Die Maßnahmen Lulas lassen sich einerseits mit dem äußerst erfolgreichen parteipolitischen Kalkül erklären, in einem solch heterogenen Land wie Brasilien alle auch noch so widersprüchlichen gesellschaftlichen Interessen in kleinen Teilen zu bedienen und somit an der Regierung zu bleiben. Vor allem aber ist die Agrarreform unter Lula zu einem Bestandteil seiner assistentialistischen Sozialpolitik verkommen: Die Landlosenbewegung wird genau in den Bereichen und in dem Umfang unterstützt, wie sie ihre soziale Funktion für die Mitglieder der Bewegung erfüllt, den Staat aus seiner sozialen Verantwortung entlastet und spezifische gesellschaftliche Konflikte lindert. So wurden alle im Zuge der Agrarreform enteigneten Großgrundbesitzer für ihre Verluste großzügig entschädigt. Zugleich wurden aber die erfolgreichen (und kostengünstigen) Schulen der MST weiter gefördert. Auch wurde die Abnahme von Lebensmitteln der kleinbäuerlichen Landwirtschaft so weit garantiert, wie sie Arbeitsplätze erhält und verhindert, dass diese Bauern plötzlich vom Anbieter zum Empfänger der Nahrungsmittelkörbe werden. Die großen neuen Siedlungen der Landlosenbewegung im Nordosten und Amazonasgebiet sind ebenfalls gezielte Maßnahmen, um die kompetenten Sozial- und Gemeindearbeiter der MST zu nutzen, um die ausufernden Slumgebiete der dortigen Städte zu entlasten.

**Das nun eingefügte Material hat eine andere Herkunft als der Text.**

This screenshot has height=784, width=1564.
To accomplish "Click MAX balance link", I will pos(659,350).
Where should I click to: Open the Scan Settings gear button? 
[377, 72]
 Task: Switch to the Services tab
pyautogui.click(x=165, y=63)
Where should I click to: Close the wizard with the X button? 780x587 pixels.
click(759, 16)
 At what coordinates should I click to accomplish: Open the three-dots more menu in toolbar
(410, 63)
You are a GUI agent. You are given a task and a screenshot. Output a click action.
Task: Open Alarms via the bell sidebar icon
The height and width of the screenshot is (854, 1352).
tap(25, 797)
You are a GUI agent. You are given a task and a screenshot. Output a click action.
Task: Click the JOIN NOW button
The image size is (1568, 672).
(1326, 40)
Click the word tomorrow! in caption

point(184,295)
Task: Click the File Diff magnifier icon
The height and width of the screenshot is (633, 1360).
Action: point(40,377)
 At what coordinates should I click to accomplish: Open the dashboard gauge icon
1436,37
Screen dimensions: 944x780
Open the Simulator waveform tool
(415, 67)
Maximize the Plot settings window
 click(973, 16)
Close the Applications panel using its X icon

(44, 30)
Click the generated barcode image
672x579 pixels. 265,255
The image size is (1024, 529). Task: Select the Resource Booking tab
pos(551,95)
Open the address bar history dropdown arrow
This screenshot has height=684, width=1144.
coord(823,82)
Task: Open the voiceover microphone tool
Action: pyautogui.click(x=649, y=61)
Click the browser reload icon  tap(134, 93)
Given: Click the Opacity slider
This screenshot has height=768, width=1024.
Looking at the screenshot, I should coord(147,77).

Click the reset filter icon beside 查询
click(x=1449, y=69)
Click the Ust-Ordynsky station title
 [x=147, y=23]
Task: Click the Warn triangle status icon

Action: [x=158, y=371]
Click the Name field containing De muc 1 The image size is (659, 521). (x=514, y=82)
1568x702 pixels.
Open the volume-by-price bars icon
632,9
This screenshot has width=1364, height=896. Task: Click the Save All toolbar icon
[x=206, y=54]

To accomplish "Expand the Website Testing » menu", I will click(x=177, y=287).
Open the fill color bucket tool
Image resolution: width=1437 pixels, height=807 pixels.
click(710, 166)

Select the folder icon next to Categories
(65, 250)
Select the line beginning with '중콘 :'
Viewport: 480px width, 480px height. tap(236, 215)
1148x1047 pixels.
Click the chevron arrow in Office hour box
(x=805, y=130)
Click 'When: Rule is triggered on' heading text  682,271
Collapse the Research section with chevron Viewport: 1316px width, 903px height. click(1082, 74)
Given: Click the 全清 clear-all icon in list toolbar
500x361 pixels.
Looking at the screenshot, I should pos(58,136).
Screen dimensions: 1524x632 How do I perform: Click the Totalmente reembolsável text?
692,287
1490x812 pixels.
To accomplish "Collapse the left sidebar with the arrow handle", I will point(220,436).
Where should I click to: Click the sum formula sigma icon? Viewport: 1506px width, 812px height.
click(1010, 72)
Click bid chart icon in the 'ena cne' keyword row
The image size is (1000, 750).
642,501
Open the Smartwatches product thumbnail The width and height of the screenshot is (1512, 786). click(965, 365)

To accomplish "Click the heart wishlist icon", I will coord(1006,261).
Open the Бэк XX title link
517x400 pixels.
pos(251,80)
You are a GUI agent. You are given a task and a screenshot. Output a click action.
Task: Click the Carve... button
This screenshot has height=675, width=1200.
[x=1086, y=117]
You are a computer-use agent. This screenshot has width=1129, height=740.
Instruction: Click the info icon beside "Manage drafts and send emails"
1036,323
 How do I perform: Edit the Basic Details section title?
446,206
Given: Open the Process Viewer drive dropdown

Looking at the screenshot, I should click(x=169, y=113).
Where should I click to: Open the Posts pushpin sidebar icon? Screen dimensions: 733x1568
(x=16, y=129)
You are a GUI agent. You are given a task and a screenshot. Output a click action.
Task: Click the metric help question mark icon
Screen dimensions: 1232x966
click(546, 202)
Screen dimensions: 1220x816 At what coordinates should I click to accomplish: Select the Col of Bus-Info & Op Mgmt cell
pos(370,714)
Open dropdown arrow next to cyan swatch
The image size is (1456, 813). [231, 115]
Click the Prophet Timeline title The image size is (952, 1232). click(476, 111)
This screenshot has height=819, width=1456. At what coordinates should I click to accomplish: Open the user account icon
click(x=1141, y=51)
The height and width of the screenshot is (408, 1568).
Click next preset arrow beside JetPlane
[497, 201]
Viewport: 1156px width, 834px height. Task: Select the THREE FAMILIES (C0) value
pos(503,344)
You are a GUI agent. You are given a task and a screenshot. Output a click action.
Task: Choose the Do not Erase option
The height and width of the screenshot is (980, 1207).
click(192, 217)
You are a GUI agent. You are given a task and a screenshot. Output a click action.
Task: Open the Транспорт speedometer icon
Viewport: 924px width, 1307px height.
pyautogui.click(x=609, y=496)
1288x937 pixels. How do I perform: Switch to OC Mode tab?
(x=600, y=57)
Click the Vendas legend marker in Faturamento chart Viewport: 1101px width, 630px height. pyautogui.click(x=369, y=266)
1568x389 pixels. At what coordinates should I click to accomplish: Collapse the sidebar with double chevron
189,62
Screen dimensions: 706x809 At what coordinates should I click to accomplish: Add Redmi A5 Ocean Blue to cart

Allerdings: Wenn auch die Landlosenbewegung stärkste zivilgesellschaftliche Kraft in Brasilien ist, so steht sie doch auch vor dem Problem nur 15 Prozent der Landbevölkerung mit ihren Themen anzusprechen. Und auch wenn noch 200 000 Familien in Zeltlagern dringenden Handlungsbedarf signalisieren, so ist der Druck nicht derselbe wie früher. Für die MST wird es immer schwieriger, Leute für Besetzungen zu gewinnen, demgegenüber steht inzwischen aber eine junge Generation an Landlosen aus den eigenen Siedlungen bereit. Doch längst nicht alle jugendlichen MSTleInnenr sind für das Leben auf dem Land zu begeistern. Die Verlockungen einer idealisierten Moderne und persönlichen Erfolgs in den Städten ist groß.
Die MST bleibt in Bewegung: Sie setzt mit ihrem aktuellen Projekt einer Agrarreform auf ökologisch produzierte Nahrungsmittel (auch im Hinblick auf eine wachsende Mittelschicht) und eine dezentrale Strukturpolitik auf dem Land. Von einem gesellschaftlichen Umbruch kann aber unter dieser Regierung, vor allem aber mit den momentan in der Gesellschaft vorherrschenden Interessen und dem Mangel an politischem Bewusstsein nicht die Rede sein.
Der Autor ist Mitglied der FreundInnen und Freunde der brasilianischen Landlosenbewegung MST, Deutschland, e.V. und des Eine Welt Netzwerkes Thüringen e.V.. Er promoviert an der Universität Jena zur Bildungstheorie der Landlosenbewegung und des Weltsozialforums.